*Exercise task 1:*
Answer these questions about the album article:
(a) Which record label released the album?
(b) What peak position did the album reach on the Billboard Black Albums Chart?
(c) Which En Vogue hit took its title from the album?

--- Excerpt provided ---

Studio album by Funkadelic
- Released: July 20, 1970
- Recorded: 1970
- Studios: Audio Graphic Services, United Sound, and G-M (Detroit)
- Genres: Psychedelic rock; acid rock; funk; psychedelic soul; space rock;
- Length: 30:52
- Label: Westbound
- Producer: George Clinton

Funkadelic chronology
| Funkadelic (1970) | Free Your Mind... and Your Ass Will Follow (1970) | Maggot Brain (1971) |

Singles from Free Your Mind... and Your Ass Will Follow
- "I Wanna Know If It's Good to You?" Released: December 1970;

= Free Your Mind... and Your Ass Will Follow =

Free Your Mind... and Your Ass Will Follow is the second studio album by the American funk rock band Funkadelic, released on July 20, 1970, by Westbound Records. It charted at No. 92 in the US, making it the band's highest-charting album release until 1978's One Nation Under a Groove, and included the No. 82 single "I Wanna Know If It's Good to You?"

== Background ==

The album was recorded at United Sound Studios, Audio Graphic Services, and G-M Recording Studios in Detroit. George Clinton described the recording as an attempt to "see if we can cut a whole album while we're all tripping on acid."

The album's gatefold cover forms something of a visual pun, echoing the sentiments of the album title. The woman holding her arms towards heaven in an ecstatic pose is found to be nude upon opening the sleeve.

The original 1970 issue's artwork featured the woman facing downward, and the "Free Your Mind..." title in brown. Reissues beginning in 1990 reversed the woman's direction (substituting an alternate photograph where her head is more inclined and her fingers are more widely fanned), and have varied the placement and color of the text.

== Music and lyrics ==
The album and its title track, a feedback-drenched number taking a third of the album's length, introduces the subversion of Christian themes explored on later songs, describing a mystical approach to salvation in which "the Kingdom of Heaven is within" and achievable through freeing one's mind, after which one's "ass" will follow. Many of the songs, such as the title track and "Eulogy and Light", subvert Christian themes (including the Lord's Prayer and the 23rd Psalm) and satirize capitalism.

==Reception==

On the Billboard charts (North America), Free Your Mind... and Your Ass Will Follow peaked at No. 11 on the Black Albums Chart and No. 92 on the Pop Albums chart. The album and eponymous song influenced the band En Vogue, leading to the title of their hit song "Free Your Mind" (1992).

In Christgau's Record Guide: Rock Albums of the Seventies (1981), Robert Christgau said the album had contradictory messages that might either promote "escapist idealism or psychic liberation", and a disorienting aesthetic that is most successful on "Funky Dollar Bill". He later wrote that it is not surprising that the album became "a cult fave in slackerland," as "not only is the shit weird, the weirdness signifies."

--- Exercise inputs ---

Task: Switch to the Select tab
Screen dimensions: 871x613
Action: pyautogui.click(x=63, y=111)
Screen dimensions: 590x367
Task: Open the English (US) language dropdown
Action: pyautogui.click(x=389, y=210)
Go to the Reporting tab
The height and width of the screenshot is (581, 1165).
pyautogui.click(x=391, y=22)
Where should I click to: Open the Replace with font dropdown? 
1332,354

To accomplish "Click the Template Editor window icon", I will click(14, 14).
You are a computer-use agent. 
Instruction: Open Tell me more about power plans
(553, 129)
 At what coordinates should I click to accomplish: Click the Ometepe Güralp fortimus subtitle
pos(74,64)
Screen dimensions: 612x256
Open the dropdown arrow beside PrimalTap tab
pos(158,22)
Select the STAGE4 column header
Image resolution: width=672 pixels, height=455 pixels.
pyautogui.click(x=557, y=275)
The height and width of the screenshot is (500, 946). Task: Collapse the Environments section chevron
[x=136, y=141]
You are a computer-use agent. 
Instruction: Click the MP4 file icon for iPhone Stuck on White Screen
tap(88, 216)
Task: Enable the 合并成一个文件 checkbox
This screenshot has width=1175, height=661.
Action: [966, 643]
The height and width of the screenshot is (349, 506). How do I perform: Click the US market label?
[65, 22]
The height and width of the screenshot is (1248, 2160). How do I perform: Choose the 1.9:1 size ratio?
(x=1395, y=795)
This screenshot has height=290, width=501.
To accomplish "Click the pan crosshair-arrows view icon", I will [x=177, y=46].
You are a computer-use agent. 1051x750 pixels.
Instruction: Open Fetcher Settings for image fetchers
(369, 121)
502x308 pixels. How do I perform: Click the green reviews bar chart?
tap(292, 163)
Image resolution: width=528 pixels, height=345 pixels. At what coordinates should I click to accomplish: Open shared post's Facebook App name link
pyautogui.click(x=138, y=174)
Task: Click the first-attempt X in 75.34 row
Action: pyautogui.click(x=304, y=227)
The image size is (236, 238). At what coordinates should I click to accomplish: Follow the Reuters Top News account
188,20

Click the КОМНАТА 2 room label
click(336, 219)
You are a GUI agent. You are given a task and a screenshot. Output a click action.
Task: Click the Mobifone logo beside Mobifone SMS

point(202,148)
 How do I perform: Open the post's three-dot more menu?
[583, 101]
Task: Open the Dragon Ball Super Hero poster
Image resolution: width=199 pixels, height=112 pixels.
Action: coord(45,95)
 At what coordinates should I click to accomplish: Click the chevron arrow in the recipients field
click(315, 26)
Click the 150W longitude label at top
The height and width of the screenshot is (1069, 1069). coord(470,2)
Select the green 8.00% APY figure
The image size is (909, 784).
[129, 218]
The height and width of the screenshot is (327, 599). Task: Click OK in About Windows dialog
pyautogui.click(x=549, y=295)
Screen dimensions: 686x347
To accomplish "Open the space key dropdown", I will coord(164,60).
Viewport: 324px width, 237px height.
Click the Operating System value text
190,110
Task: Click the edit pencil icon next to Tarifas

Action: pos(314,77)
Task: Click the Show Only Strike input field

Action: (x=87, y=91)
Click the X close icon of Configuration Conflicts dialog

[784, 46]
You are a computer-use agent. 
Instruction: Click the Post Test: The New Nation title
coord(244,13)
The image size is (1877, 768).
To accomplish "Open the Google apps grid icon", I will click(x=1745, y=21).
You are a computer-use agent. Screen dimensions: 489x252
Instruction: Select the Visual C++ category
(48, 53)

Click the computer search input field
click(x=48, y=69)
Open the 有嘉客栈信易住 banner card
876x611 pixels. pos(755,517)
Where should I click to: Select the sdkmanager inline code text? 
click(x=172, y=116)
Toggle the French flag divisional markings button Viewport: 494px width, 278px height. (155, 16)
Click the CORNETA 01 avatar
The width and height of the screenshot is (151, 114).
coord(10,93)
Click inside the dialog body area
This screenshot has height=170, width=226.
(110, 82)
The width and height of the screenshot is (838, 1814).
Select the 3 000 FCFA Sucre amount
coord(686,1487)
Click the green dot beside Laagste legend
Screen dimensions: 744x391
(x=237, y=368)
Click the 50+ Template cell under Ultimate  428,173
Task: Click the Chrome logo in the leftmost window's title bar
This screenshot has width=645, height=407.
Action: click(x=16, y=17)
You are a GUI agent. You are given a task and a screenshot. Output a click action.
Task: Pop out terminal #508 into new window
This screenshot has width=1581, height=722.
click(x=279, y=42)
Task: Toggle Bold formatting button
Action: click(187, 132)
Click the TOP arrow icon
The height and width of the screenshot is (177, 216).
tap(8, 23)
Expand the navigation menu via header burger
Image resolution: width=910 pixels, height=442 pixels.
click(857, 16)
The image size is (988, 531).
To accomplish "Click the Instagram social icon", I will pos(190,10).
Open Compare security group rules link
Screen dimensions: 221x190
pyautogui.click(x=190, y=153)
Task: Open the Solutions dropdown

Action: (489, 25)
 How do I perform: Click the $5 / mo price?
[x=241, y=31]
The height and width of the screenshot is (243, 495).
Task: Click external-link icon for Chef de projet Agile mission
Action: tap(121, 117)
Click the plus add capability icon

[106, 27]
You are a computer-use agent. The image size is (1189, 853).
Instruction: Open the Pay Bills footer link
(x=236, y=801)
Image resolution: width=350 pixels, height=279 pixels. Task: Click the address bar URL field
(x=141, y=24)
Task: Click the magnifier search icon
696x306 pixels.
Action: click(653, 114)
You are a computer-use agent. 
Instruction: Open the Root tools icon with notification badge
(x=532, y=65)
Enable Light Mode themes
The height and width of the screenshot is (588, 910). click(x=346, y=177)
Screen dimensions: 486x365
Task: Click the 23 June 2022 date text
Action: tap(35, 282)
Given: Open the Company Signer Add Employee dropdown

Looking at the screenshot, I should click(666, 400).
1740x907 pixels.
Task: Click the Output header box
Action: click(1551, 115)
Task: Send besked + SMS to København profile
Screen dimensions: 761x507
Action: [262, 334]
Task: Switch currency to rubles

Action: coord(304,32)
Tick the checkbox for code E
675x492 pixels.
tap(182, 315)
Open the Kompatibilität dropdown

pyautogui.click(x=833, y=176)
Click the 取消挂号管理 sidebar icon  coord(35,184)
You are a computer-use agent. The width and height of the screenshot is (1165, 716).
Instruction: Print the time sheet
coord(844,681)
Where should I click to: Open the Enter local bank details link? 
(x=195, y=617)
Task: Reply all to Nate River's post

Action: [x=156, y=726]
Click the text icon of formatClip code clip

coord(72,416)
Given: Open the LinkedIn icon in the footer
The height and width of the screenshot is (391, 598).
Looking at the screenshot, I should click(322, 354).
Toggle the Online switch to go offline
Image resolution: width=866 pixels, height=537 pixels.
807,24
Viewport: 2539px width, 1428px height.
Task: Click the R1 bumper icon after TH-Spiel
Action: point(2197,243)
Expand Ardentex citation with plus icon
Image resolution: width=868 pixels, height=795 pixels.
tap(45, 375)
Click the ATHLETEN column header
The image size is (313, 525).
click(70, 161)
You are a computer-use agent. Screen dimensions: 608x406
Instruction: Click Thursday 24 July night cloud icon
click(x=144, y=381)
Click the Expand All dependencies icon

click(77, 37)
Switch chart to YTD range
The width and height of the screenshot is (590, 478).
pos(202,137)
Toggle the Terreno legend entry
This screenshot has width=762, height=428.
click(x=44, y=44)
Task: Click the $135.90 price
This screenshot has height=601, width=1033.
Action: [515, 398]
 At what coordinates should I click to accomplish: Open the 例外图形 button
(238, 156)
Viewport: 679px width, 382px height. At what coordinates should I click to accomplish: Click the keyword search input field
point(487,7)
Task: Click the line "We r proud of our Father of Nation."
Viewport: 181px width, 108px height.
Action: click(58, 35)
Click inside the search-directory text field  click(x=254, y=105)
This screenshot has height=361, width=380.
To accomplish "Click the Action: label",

---

*Exercise task 2:*
Recast the records from the line with "Click the green dot beside Laagste legend" through the line with "Action: click(187, 132)" as a Markdown table with columns n and Line, numbering each row and leaving out blank lines.

*Finished answer 1:*
(a) Westbound Records
(b) No. 11
(c) "Free Your Mind" (1992)

*Finished answer 2:*
| n | Line |
|---|---|
| 1 | Click the green dot beside Laagste legend |
| 2 | Screen dimensions: 744x391 |
| 3 | (x=237, y=368) |
| 4 | Click the 50+ Template cell under Ultimate  428,173 |
| 5 | Task: Click the Chrome logo in the leftmost window's title bar |
| 6 | This screenshot has width=645, height=407. |
| 7 | Action: click(x=16, y=17) |
| 8 | You are a GUI agent. You are given a task and a screenshot. Output a click action. |
| 9 | Task: Pop out terminal #508 into new window |
| 10 | This screenshot has width=1581, height=722. |
| 11 | click(x=279, y=42) |
| 12 | Task: Toggle Bold formatting button |
| 13 | Action: click(187, 132) |